Grain boundary and bulk conductivities of SOFC-electrolytes and electroceramic materials
Scientific supervisor: Wolfgang Preis
- Introduction:
The electrical properties of solid electrolytes for SOFCs as well as numerous electroceramic materials, e.g. for PTC (positive temperature coefficient) resistors and varistors, are determined by both the bulk (grains) and the grain boundaries. The function of semiconducting PTC ceramics and varistors is predominantly given by high grain boundary resistivities which are caused by the formation of Schottky barriers. The ohmic resistance of oxygen ion conductors, such as solid electrolytes for SOFCs, consists of contributions of grains (bulk) as well as usually blocking grain boundaries.
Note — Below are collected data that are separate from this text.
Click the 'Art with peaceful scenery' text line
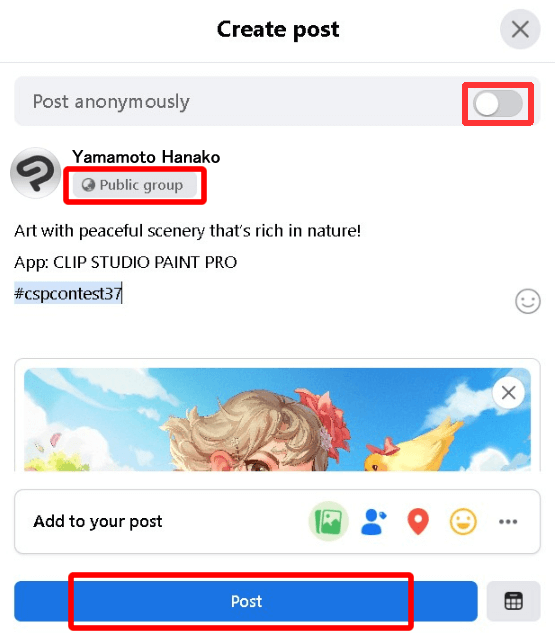The image size is (555, 633). coord(187,231)
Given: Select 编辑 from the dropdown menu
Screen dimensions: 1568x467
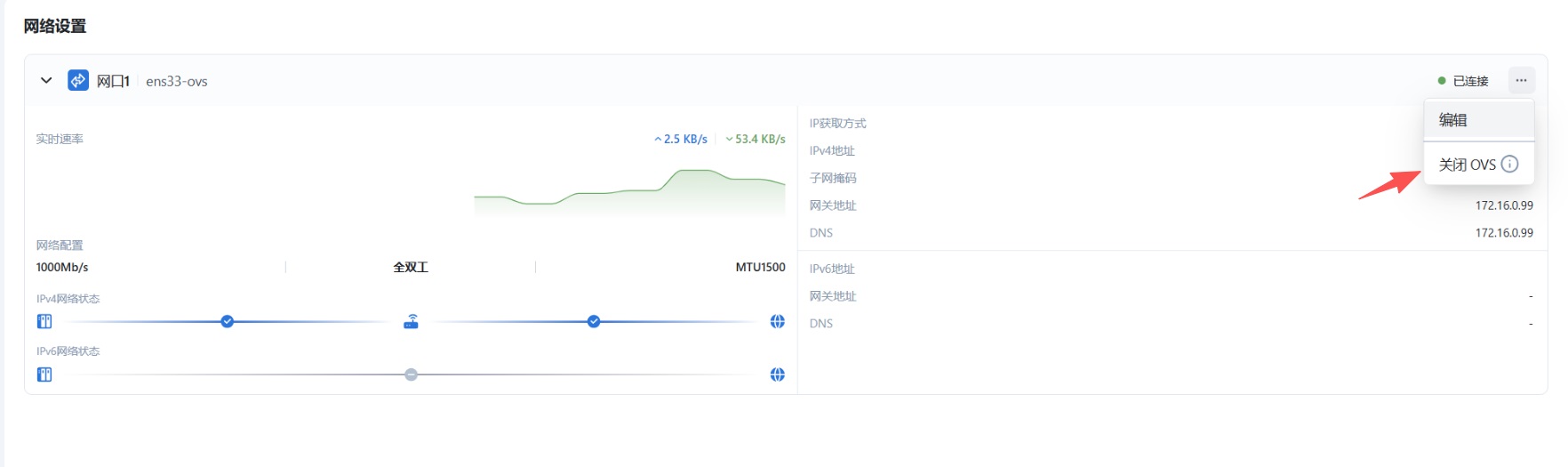Looking at the screenshot, I should [1453, 120].
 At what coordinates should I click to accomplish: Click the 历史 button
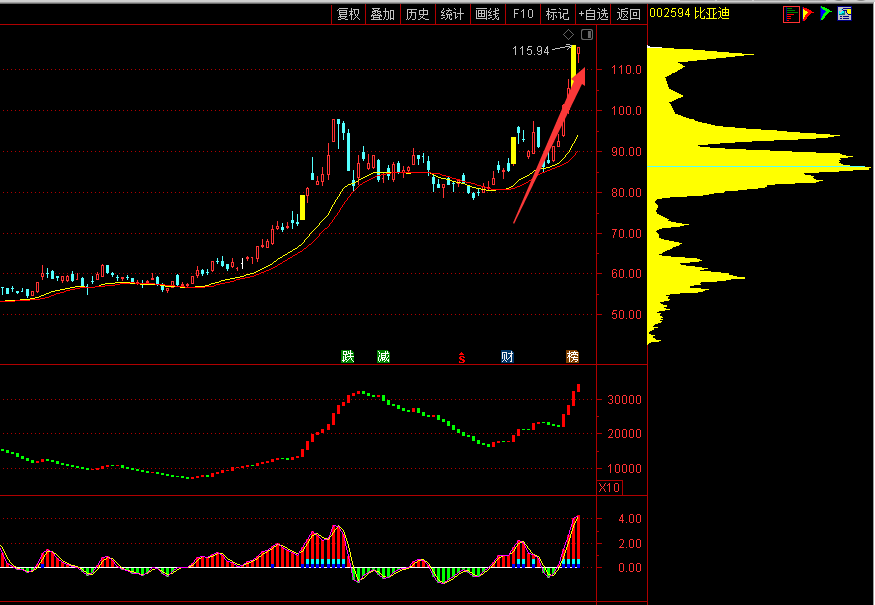click(x=417, y=14)
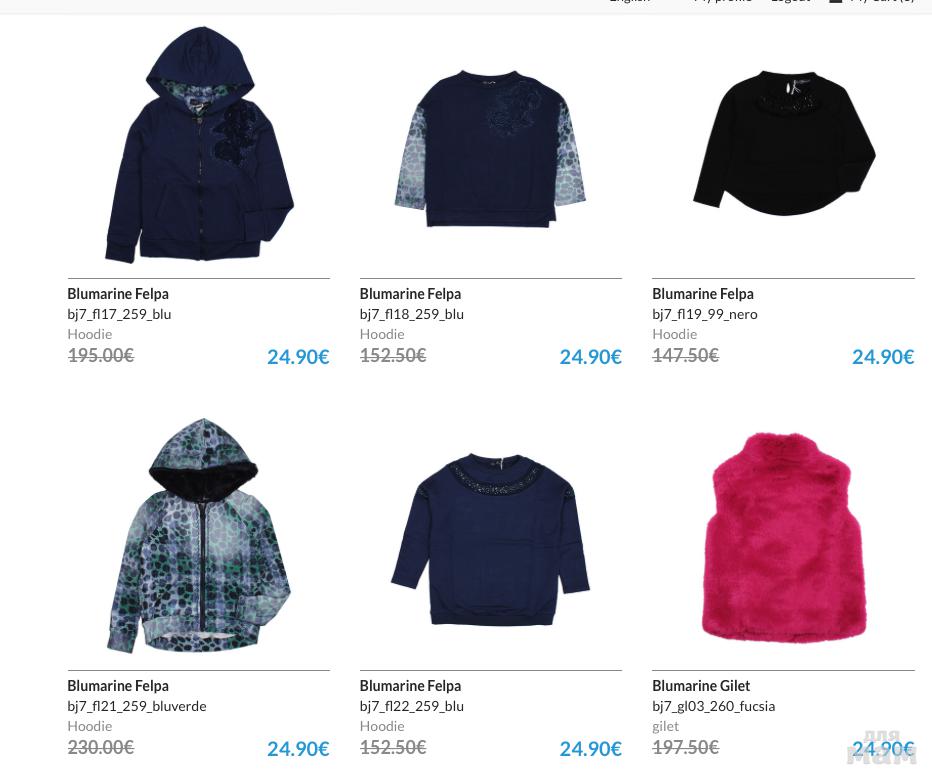Open the navy sweatshirt with leopard sleeves image
Screen dimensions: 932x779
click(x=490, y=149)
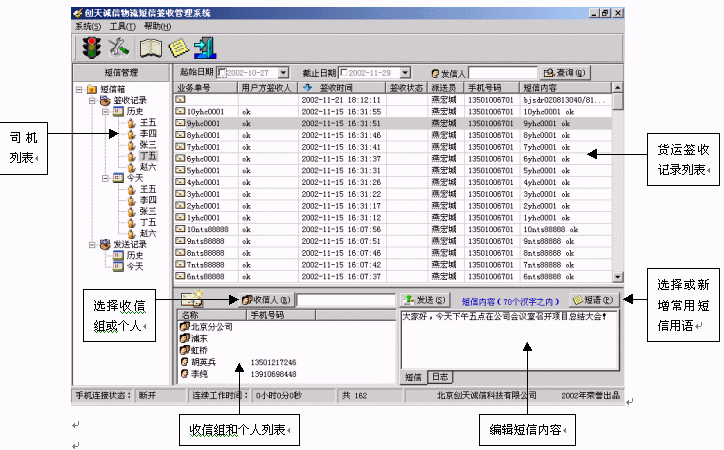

An essential aspect of the research activities at the Chair of Physical Chemistry is the determination of bulk and grain boundary conductivities of electrolyte materials (Gd-doped ceria and scandia-stabilized zirconia co-doped with Ce and Y) as well as n-conducting BaTiO3 ceramics as a function of temperature and oxygen partial pressure. These experimental data are an essential requirement for the development of defect chemical models for the bulk of solid electrolytes and grain boundary regions in PTC ceramics, respectively.
- Measurement set-up:
Measurement set-up: Impedance spectroscopy in a wide temperature (room temperature – 900°C) and oxygen partial pressure (1 – 10-25 bar) range. The oxygen partial pressure is varied by means of appropriate gas mixtures and an electrochemical oxygen pump. Besides ac measurements a 4-point dc technique according to van der Pauw is likewise applied.
- Method:
It is the aim to study the electrical properties as a function of temperature and oxygen partial pressure in order to gain a sound understanding of the defect chemistry of the investigated materials. The bulk and grain boundary resistances are determined by fitting appropriate equivalent circuits to the experimental impedance spectra (frequency range: usually 10 mHz – 10 MHz). The activation energies for the transport of electronic or ionic charge carriers in the grains and the grain boundaries are obtained from the temperature dependence of the respective conductivities. In addition, thermal analysis (thermogravimetry, dilatometry, and differential scanning calorimetry) is performed and the microstructure is investigated by SEM/EDX.